# Exercise brief
Print nothing but the lines below starting at the line that holds "Instruction: Open Restore" and ending at the line that holds "Task: Select Stílusok in the styles list", including both, each exactly as written.
======== Exercise materials
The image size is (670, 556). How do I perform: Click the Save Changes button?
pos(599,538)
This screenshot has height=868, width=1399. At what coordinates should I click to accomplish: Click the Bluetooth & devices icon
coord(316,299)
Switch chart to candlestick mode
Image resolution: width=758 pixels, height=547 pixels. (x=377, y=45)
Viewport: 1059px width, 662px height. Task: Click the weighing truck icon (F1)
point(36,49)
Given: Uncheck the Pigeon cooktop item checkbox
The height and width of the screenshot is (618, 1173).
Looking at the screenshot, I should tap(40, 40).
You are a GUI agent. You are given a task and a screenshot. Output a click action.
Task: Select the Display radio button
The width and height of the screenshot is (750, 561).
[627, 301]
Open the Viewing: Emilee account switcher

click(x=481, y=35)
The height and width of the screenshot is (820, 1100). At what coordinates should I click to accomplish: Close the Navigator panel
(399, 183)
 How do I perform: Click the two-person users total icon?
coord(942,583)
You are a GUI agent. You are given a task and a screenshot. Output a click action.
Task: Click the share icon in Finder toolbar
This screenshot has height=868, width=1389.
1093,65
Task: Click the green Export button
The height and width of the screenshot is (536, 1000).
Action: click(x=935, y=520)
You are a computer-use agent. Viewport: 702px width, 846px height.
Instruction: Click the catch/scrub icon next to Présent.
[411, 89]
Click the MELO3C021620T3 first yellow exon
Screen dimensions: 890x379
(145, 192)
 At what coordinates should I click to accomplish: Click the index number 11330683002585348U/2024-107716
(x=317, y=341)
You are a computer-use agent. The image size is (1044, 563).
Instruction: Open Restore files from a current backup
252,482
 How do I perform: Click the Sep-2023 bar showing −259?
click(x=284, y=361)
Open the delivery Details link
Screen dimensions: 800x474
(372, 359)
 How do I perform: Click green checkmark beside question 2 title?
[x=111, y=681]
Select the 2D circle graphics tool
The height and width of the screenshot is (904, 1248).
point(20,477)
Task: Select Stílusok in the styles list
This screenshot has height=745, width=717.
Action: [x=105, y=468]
================
# Solution to the problem
Instruction: Open Restore files from a current backup
252,482
 How do I perform: Click the Sep-2023 bar showing −259?
click(x=284, y=361)
Open the delivery Details link
Screen dimensions: 800x474
(372, 359)
 How do I perform: Click green checkmark beside question 2 title?
[x=111, y=681]
Select the 2D circle graphics tool
The height and width of the screenshot is (904, 1248).
point(20,477)
Task: Select Stílusok in the styles list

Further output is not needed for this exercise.